Les dirigeants israéliens sont donc à la fois démoralisés et en colère.
Mais ce n'est que la partie émergée de l'iceberg. Le problème s'avère en réalité plus complexe, comme le souligne Alon Mizrahi :
"Les dirigeants israéliens constatent que les États arabes ont refusé toute normalisation avec Israël. Les nationalistes juifs ont peut-être leur champion à la Maison Blanche, mais il semble ne se soucier que se remplir les poches avec l'argent arabe. Pas d'annexion de la Cisjordanie, pas de changement de régime en Iran, et voilà qu'on ose leur imposer une 'phase 2' à Gaza, en leur imposant de tolérer une présence militaire étrangère et, en prime, de procéder à la reconstruction".

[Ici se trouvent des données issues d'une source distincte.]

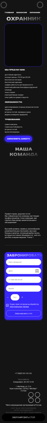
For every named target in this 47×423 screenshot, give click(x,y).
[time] (23, 288)
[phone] (23, 280)
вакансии (21, 12)
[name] (23, 262)
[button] (23, 417)
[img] (3, 5)
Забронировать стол (23, 313)
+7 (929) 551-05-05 (23, 373)
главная (9, 12)
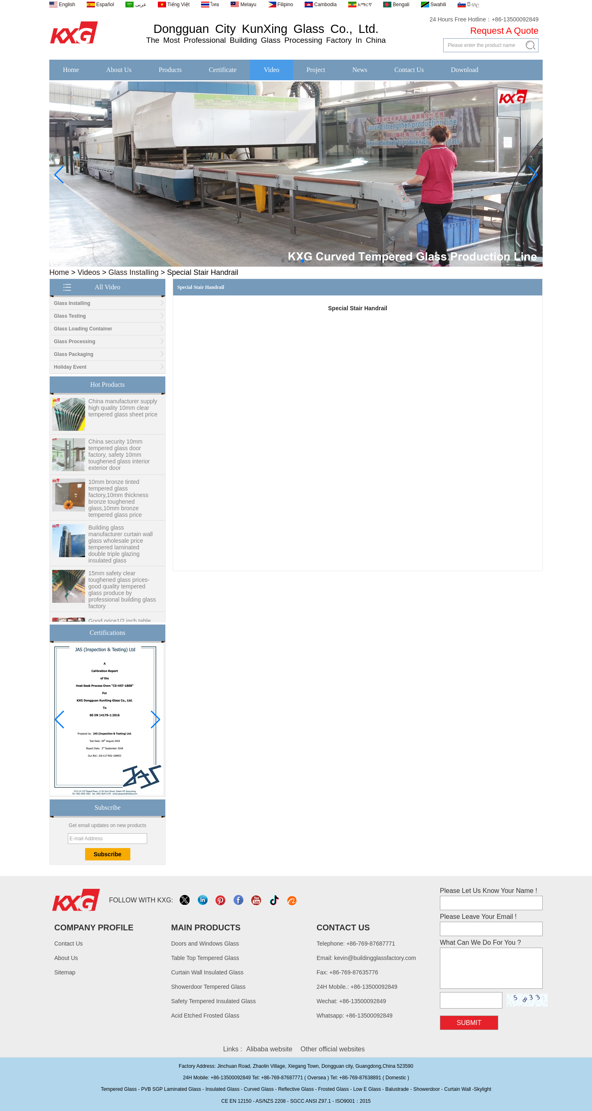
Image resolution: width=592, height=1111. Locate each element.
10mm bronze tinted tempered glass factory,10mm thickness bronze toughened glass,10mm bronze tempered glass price (118, 501)
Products (170, 69)
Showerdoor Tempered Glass (208, 986)
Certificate (223, 69)
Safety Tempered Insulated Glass (213, 1001)
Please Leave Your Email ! (478, 916)
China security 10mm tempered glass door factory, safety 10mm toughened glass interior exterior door (119, 457)
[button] (282, 261)
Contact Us (409, 69)
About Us (119, 69)
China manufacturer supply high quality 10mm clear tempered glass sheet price (122, 411)
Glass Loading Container (83, 329)
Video (271, 69)
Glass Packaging (73, 354)
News (359, 69)
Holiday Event (70, 367)
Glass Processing (74, 341)
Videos (89, 272)
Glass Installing (134, 272)
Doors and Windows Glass (205, 943)
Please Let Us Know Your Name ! (488, 890)
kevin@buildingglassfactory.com (375, 958)
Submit (469, 1022)
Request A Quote (504, 31)
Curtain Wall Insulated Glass (207, 972)
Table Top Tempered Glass (205, 958)
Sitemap (64, 972)
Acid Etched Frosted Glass (205, 1015)
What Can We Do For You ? (480, 942)
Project (316, 69)
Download (465, 69)
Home (71, 69)
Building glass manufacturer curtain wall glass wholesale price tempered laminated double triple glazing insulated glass (120, 547)
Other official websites (333, 1049)
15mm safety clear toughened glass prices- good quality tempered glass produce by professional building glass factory (122, 592)
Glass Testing (70, 316)
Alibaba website (269, 1049)
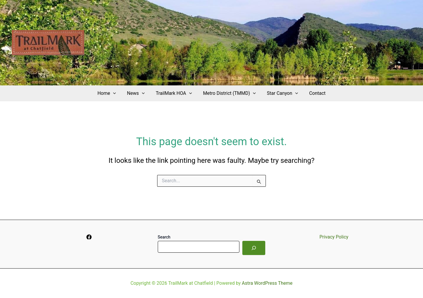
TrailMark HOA (175, 93)
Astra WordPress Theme (267, 283)
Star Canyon (280, 93)
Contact (313, 93)
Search (164, 237)
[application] (117, 93)
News (138, 93)
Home (111, 93)
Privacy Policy (333, 237)
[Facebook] (89, 237)
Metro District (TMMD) (228, 93)
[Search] (253, 248)
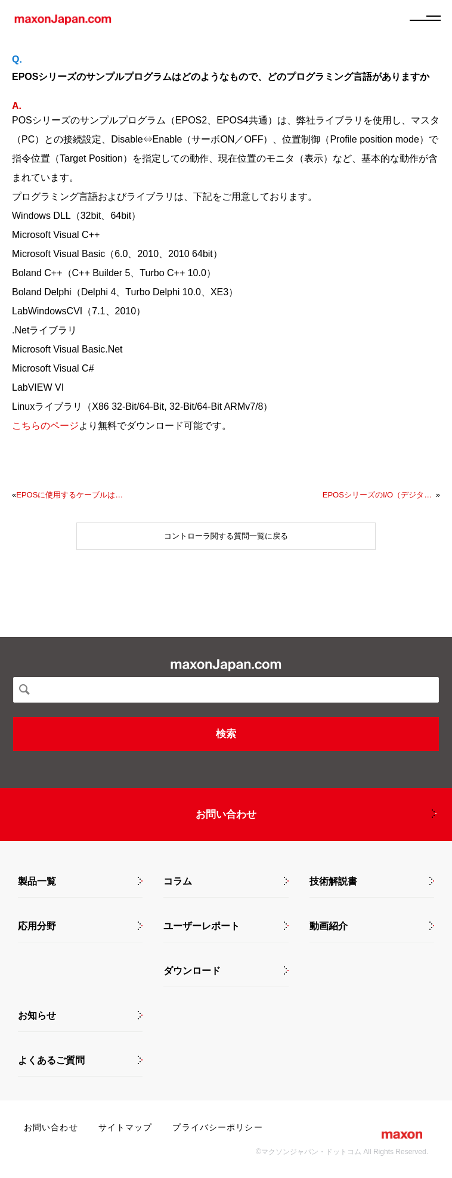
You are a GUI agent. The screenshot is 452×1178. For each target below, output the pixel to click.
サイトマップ (125, 1127)
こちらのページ (45, 426)
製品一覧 (37, 881)
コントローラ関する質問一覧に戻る (226, 535)
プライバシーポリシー (217, 1127)
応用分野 (37, 926)
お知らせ (37, 1016)
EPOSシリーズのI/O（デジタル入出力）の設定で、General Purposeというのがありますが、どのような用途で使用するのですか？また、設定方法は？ (379, 494)
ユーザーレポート (201, 926)
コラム (177, 881)
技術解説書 (333, 881)
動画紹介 (328, 926)
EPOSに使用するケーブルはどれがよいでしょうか (72, 494)
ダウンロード (192, 971)
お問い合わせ (226, 814)
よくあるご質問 (51, 1060)
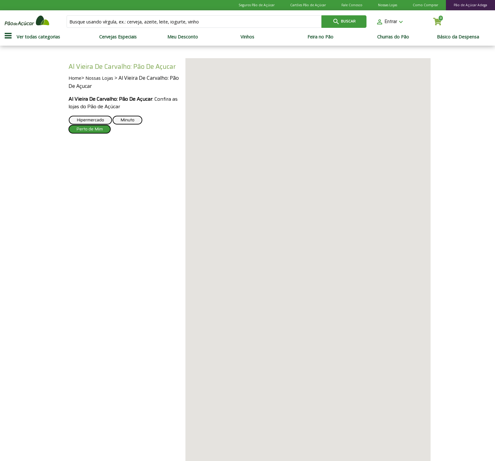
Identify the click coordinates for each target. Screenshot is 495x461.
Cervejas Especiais (118, 37)
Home (74, 78)
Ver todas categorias (38, 37)
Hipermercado (90, 119)
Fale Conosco (351, 5)
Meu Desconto (182, 37)
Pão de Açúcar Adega (470, 5)
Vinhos (247, 37)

Les intérêts stratégiques convergent de moins en moins entre Netanyahou et Trump : non seulement ils s'opposent sur le plan de Trump pour Gaza, mais aussi sur la Syrie (où l'envoyé américain Tom Barrack fait le jeu de la Turquie) et sur le Liban, où Washington défend la position de Beyrouth.
"Trump veut marquer un point. Il a besoin de signer des accords". Or, Israël entend maintenir la liberté d'action militaire dont il jouit actuellement en Syrie et au Liban, mais qui perturbe et empêche les États-Unis d'orchestrer des accords retentissants entre Israël et les puissances régionales.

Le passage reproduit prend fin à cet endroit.